== DATASET RECORDS ==

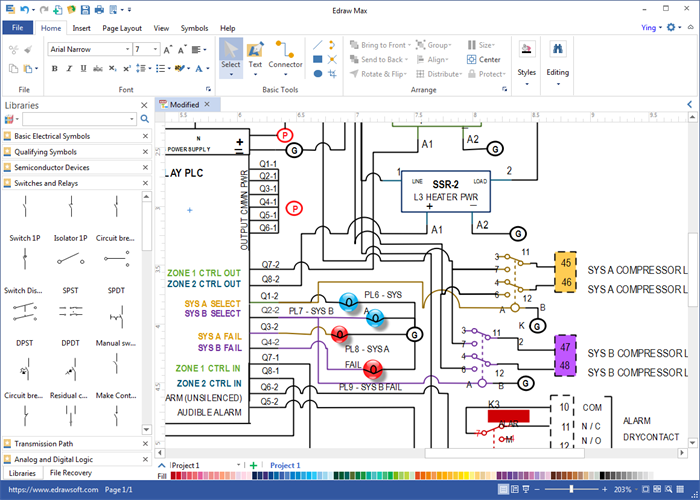Toggle italic text formatting
The height and width of the screenshot is (500, 700).
tap(69, 69)
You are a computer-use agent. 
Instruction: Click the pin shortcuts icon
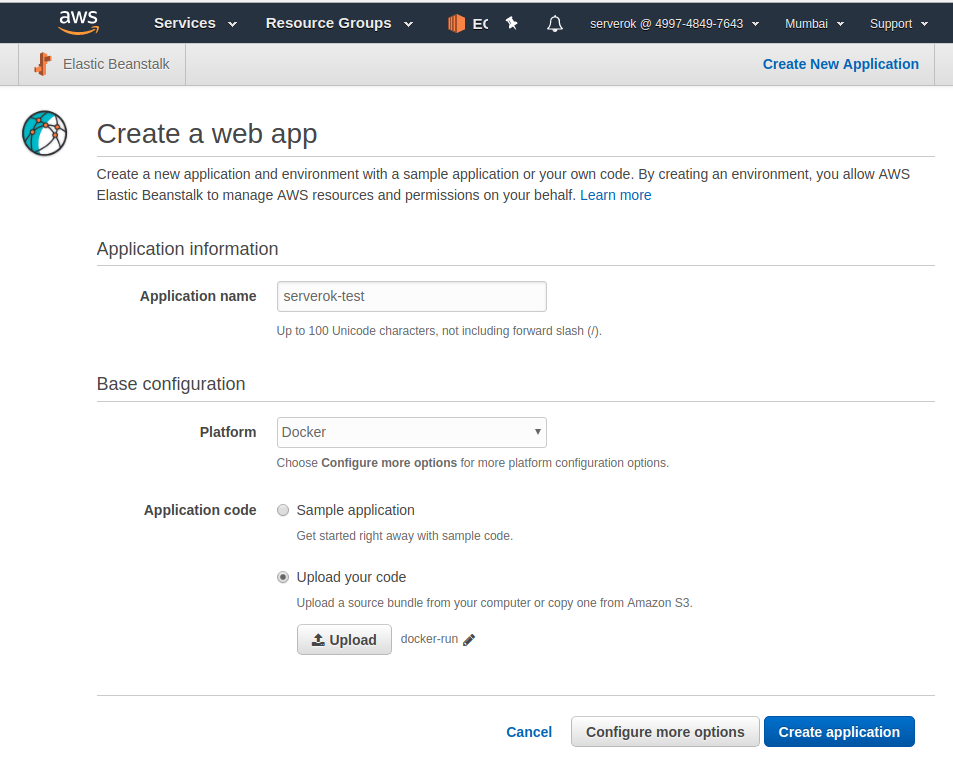(512, 23)
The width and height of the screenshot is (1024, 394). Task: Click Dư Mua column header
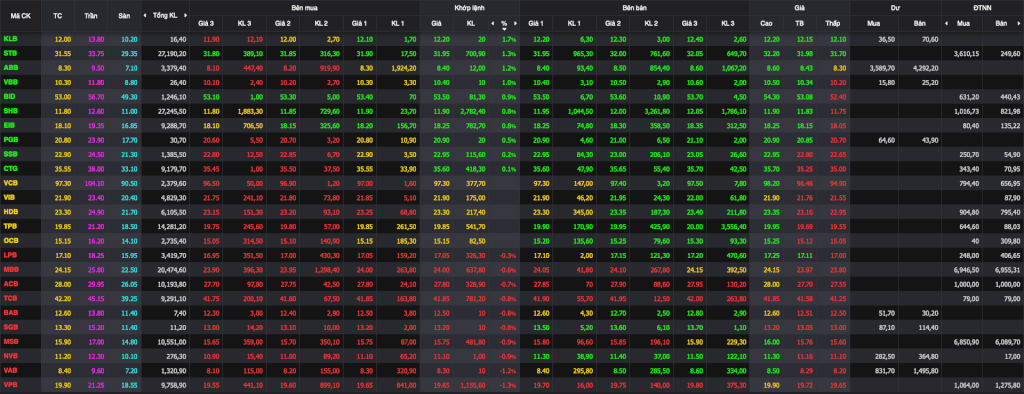coord(872,24)
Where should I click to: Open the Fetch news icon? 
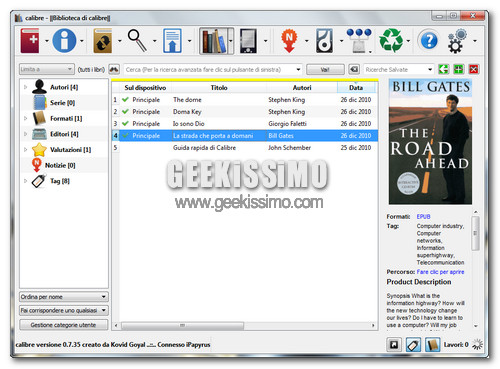coord(289,41)
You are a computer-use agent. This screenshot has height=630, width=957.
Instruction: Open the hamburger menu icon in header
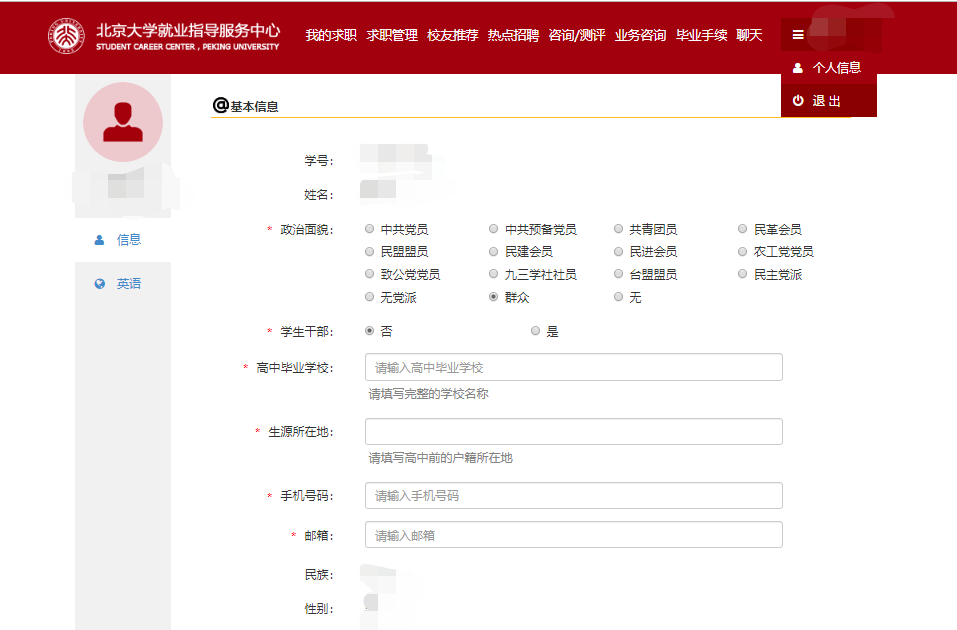tap(797, 35)
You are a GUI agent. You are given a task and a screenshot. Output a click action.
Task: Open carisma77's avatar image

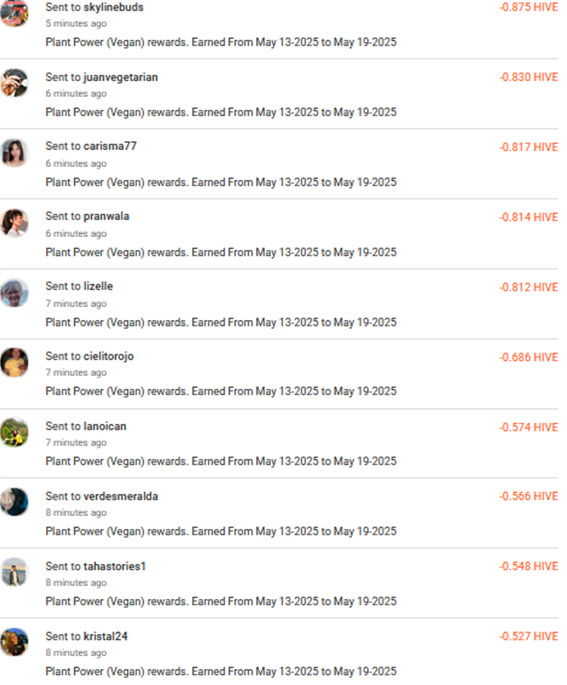[x=14, y=153]
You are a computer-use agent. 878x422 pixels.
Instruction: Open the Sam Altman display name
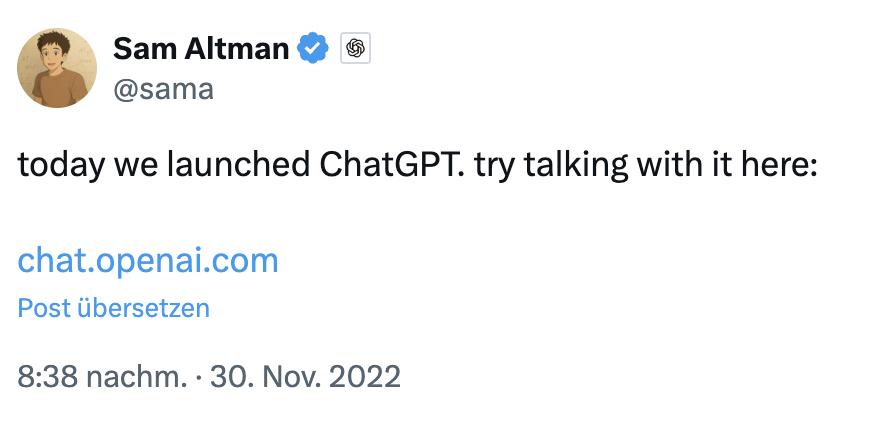[201, 47]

== WHAT THIS TASK INVOLVES ==
After reading each line of the data, give only the number of lines that include the word "agent".

== FINISHED TASK ==
4